**TASK REQUIREMENTS:** Report each line in the entries below that contains the string "Viewport", copying every such line in full.

-- Start INPUT FOR THIS TASK --

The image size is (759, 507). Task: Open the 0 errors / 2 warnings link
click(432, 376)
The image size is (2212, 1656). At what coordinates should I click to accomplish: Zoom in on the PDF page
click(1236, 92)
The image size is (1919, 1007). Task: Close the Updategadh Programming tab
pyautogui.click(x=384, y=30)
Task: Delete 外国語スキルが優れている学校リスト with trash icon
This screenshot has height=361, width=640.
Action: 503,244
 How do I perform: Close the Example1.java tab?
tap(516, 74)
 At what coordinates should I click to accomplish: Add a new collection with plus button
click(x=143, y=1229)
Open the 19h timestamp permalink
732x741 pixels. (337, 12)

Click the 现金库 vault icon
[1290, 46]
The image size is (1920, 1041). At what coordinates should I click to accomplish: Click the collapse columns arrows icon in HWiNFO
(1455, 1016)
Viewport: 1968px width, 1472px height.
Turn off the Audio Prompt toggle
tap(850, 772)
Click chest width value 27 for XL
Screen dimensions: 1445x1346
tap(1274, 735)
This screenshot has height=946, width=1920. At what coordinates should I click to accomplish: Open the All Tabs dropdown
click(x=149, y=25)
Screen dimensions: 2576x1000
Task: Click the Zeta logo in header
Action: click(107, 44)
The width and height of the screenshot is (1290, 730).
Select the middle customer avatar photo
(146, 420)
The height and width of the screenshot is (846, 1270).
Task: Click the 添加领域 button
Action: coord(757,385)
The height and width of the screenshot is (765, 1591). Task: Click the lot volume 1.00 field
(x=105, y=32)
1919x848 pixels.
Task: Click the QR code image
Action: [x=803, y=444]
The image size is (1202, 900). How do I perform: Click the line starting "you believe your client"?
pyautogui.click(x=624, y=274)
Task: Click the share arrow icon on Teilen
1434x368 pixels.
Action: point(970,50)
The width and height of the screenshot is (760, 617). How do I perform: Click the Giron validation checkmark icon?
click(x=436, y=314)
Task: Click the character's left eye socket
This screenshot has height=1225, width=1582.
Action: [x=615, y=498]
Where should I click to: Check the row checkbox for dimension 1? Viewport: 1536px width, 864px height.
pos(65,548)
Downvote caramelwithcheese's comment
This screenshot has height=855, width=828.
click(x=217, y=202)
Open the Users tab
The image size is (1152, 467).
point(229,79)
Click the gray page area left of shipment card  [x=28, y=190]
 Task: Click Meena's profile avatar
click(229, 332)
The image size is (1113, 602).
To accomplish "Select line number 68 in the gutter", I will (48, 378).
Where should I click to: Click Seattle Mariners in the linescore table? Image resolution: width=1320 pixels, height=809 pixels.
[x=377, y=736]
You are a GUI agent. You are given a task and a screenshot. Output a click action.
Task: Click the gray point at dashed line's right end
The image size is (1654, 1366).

-- End INPUT FOR THIS TASK --

**SOLUTION FOR THIS PROBLEM:**
Viewport: 1968px width, 1472px height.
Where should I click to: Check the row checkbox for dimension 1? Viewport: 1536px width, 864px height.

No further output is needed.